Stated exercise
Reproduce every line of the data below without any change.
━━━ Input data ━━━
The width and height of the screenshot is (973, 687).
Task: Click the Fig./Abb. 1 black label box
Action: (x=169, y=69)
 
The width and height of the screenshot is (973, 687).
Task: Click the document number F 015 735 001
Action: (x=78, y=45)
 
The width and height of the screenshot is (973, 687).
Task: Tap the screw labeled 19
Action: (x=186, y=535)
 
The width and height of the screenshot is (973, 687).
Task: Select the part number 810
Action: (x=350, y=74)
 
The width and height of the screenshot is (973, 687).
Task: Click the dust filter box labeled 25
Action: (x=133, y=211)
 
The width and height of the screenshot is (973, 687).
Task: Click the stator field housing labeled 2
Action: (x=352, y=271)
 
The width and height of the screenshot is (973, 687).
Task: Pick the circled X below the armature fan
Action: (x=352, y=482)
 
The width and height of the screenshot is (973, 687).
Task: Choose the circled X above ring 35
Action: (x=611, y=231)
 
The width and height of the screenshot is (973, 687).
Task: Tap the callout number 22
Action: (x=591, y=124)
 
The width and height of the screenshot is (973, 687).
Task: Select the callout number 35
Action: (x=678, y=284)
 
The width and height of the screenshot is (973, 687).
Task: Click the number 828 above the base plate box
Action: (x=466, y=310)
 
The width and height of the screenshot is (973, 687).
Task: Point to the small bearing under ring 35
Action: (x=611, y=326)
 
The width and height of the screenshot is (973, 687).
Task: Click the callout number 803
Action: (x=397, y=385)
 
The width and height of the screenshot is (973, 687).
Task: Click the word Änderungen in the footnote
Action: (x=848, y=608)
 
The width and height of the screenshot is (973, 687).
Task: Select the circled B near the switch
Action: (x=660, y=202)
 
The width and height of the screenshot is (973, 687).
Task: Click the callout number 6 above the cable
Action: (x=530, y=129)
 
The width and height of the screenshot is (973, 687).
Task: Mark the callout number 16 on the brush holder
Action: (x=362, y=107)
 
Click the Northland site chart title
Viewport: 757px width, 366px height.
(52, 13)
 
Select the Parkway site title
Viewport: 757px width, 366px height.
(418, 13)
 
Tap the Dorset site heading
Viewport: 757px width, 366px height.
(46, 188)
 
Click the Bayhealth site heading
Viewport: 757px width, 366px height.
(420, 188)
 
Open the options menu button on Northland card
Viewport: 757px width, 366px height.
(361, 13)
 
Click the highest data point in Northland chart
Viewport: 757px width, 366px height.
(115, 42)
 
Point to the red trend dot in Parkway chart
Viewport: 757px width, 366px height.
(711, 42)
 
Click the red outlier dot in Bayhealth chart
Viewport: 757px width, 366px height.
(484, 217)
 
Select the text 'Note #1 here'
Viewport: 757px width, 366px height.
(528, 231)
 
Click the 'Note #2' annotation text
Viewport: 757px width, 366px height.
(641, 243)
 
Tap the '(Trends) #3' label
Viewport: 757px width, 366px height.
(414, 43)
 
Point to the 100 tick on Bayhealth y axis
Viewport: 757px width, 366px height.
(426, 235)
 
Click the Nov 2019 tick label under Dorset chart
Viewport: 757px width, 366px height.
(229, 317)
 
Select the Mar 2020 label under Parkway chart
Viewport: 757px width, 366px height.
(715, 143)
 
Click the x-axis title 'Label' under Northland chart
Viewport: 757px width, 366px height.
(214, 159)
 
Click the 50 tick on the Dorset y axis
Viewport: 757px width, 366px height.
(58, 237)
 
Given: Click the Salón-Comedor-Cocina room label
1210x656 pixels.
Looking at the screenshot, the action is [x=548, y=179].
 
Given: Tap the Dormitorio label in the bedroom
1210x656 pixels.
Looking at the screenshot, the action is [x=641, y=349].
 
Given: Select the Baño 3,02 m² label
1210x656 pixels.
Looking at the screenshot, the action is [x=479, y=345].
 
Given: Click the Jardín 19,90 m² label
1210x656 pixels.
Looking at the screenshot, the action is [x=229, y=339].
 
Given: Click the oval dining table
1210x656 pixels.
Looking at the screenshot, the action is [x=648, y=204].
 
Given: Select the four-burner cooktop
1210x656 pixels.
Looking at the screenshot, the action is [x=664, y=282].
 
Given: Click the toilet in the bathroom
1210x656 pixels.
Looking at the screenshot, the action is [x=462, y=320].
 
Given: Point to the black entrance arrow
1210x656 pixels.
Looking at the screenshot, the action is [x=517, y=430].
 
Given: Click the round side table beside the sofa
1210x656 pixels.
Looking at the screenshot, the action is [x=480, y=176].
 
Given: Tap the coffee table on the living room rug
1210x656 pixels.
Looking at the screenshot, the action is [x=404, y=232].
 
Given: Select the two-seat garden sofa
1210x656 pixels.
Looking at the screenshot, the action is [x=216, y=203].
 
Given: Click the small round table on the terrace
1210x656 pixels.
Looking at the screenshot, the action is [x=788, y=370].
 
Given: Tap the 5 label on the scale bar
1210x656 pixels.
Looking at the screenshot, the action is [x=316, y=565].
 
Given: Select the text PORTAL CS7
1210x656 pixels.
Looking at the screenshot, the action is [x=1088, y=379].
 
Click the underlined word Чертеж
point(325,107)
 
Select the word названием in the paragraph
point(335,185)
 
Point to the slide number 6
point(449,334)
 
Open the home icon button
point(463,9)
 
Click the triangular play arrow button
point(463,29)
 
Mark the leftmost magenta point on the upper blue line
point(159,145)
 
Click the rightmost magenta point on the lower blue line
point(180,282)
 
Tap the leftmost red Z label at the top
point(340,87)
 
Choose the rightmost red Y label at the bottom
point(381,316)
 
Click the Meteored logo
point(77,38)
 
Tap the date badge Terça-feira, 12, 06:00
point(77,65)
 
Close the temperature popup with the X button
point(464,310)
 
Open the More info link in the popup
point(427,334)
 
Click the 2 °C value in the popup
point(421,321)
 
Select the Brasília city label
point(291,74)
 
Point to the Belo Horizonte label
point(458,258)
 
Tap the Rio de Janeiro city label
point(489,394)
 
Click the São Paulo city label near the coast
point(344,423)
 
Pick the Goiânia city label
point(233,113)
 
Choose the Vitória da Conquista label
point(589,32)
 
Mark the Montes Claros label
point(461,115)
━━━
Finished task
The width and height of the screenshot is (973, 687).
Task: Click the Fig./Abb. 1 black label box
Action: (x=169, y=69)
 
The width and height of the screenshot is (973, 687).
Task: Click the document number F 015 735 001
Action: (x=78, y=45)
 
The width and height of the screenshot is (973, 687).
Task: Tap the screw labeled 19
Action: (x=186, y=535)
 
The width and height of the screenshot is (973, 687).
Task: Select the part number 810
Action: (x=350, y=74)
 
The width and height of the screenshot is (973, 687).
Task: Click the dust filter box labeled 25
Action: (x=133, y=211)
 
The width and height of the screenshot is (973, 687).
Task: Click the stator field housing labeled 2
Action: (x=352, y=271)
 
The width and height of the screenshot is (973, 687).
Task: Pick the circled X below the armature fan
Action: (x=352, y=482)
 
The width and height of the screenshot is (973, 687).
Task: Choose the circled X above ring 35
Action: (x=611, y=231)
 
The width and height of the screenshot is (973, 687).
Task: Tap the callout number 22
Action: (x=591, y=124)
 
The width and height of the screenshot is (973, 687).
Task: Select the callout number 35
Action: (x=678, y=284)
 
The width and height of the screenshot is (973, 687).
Task: Click the number 828 above the base plate box
Action: (x=466, y=310)
 
The width and height of the screenshot is (973, 687).
Task: Point to the small bearing under ring 35
Action: (x=611, y=326)
 
The width and height of the screenshot is (973, 687).
Task: Click the callout number 803
Action: (x=397, y=385)
 
The width and height of the screenshot is (973, 687).
Task: Click the word Änderungen in the footnote
Action: (x=848, y=608)
 
The width and height of the screenshot is (973, 687).
Task: Select the circled B near the switch
Action: (x=660, y=202)
 
The width and height of the screenshot is (973, 687).
Task: Click the callout number 6 above the cable
Action: (x=530, y=129)
 
The width and height of the screenshot is (973, 687).
Task: Mark the callout number 16 on the brush holder
Action: (x=362, y=107)
 
Click the Northland site chart title
Viewport: 757px width, 366px height.
(52, 13)
 
Select the Parkway site title
Viewport: 757px width, 366px height.
(418, 13)
 
Tap the Dorset site heading
Viewport: 757px width, 366px height.
(46, 188)
 
Click the Bayhealth site heading
Viewport: 757px width, 366px height.
(420, 188)
 
Open the options menu button on Northland card
Viewport: 757px width, 366px height.
(361, 13)
 
Click the highest data point in Northland chart
Viewport: 757px width, 366px height.
(115, 42)
 
Point to the red trend dot in Parkway chart
Viewport: 757px width, 366px height.
(711, 42)
 
Click the red outlier dot in Bayhealth chart
Viewport: 757px width, 366px height.
(484, 217)
 
Select the text 'Note #1 here'
Viewport: 757px width, 366px height.
(528, 231)
 
Click the 'Note #2' annotation text
Viewport: 757px width, 366px height.
(641, 243)
 
Tap the '(Trends) #3' label
Viewport: 757px width, 366px height.
(414, 43)
 
Point to the 100 tick on Bayhealth y axis
Viewport: 757px width, 366px height.
(426, 235)
 
Click the Nov 2019 tick label under Dorset chart
Viewport: 757px width, 366px height.
(229, 317)
 
Select the Mar 2020 label under Parkway chart
Viewport: 757px width, 366px height.
(715, 143)
 
Click the x-axis title 'Label' under Northland chart
Viewport: 757px width, 366px height.
(214, 159)
 
Click the 50 tick on the Dorset y axis
Viewport: 757px width, 366px height.
(58, 237)
 
Given: Click the Salón-Comedor-Cocina room label
1210x656 pixels.
Looking at the screenshot, the action is [x=548, y=179].
 
Given: Tap the Dormitorio label in the bedroom
1210x656 pixels.
Looking at the screenshot, the action is [x=641, y=349].
 
Given: Select the Baño 3,02 m² label
1210x656 pixels.
Looking at the screenshot, the action is [x=479, y=345].
 
Given: Click the Jardín 19,90 m² label
1210x656 pixels.
Looking at the screenshot, the action is [x=229, y=339].
 
Given: Click the oval dining table
1210x656 pixels.
Looking at the screenshot, the action is [x=648, y=204].
 
Given: Select the four-burner cooktop
1210x656 pixels.
Looking at the screenshot, the action is [x=664, y=282].
 
Given: Click the toilet in the bathroom
1210x656 pixels.
Looking at the screenshot, the action is [x=462, y=320].
 
Given: Point to the black entrance arrow
1210x656 pixels.
Looking at the screenshot, the action is [x=517, y=430].
 
Given: Click the round side table beside the sofa
1210x656 pixels.
Looking at the screenshot, the action is [x=480, y=176].
 
Given: Tap the coffee table on the living room rug
1210x656 pixels.
Looking at the screenshot, the action is [x=404, y=232].
 
Given: Select the two-seat garden sofa
1210x656 pixels.
Looking at the screenshot, the action is [x=216, y=203].
 
Given: Click the small round table on the terrace
1210x656 pixels.
Looking at the screenshot, the action is [x=788, y=370].
 
Given: Tap the 5 label on the scale bar
1210x656 pixels.
Looking at the screenshot, the action is [x=316, y=565].
 
Given: Select the text PORTAL CS7
1210x656 pixels.
Looking at the screenshot, the action is [x=1088, y=379].
 
Click the underlined word Чертеж
point(325,107)
 
Select the word названием in the paragraph
point(335,185)
 
Point to the slide number 6
point(449,334)
 
Open the home icon button
point(463,9)
 
Click the triangular play arrow button
point(463,29)
 
Mark the leftmost magenta point on the upper blue line
point(159,145)
 
Click the rightmost magenta point on the lower blue line
point(180,282)
 
Tap the leftmost red Z label at the top
point(340,87)
 
Choose the rightmost red Y label at the bottom
point(381,316)
 
Click the Meteored logo
point(77,38)
 
Tap the date badge Terça-feira, 12, 06:00
point(77,65)
 
Close the temperature popup with the X button
point(464,310)
 
Open the More info link in the popup
point(427,334)
 
Click the 2 °C value in the popup
point(421,321)
 
Select the Brasília city label
point(291,74)
 
Point to the Belo Horizonte label
point(458,258)
 
Tap the Rio de Janeiro city label
point(489,394)
 
Click the São Paulo city label near the coast
point(344,423)
 
Pick the Goiânia city label
point(233,113)
 
Choose the Vitória da Conquista label
point(589,32)
 
Mark the Montes Claros label
point(461,115)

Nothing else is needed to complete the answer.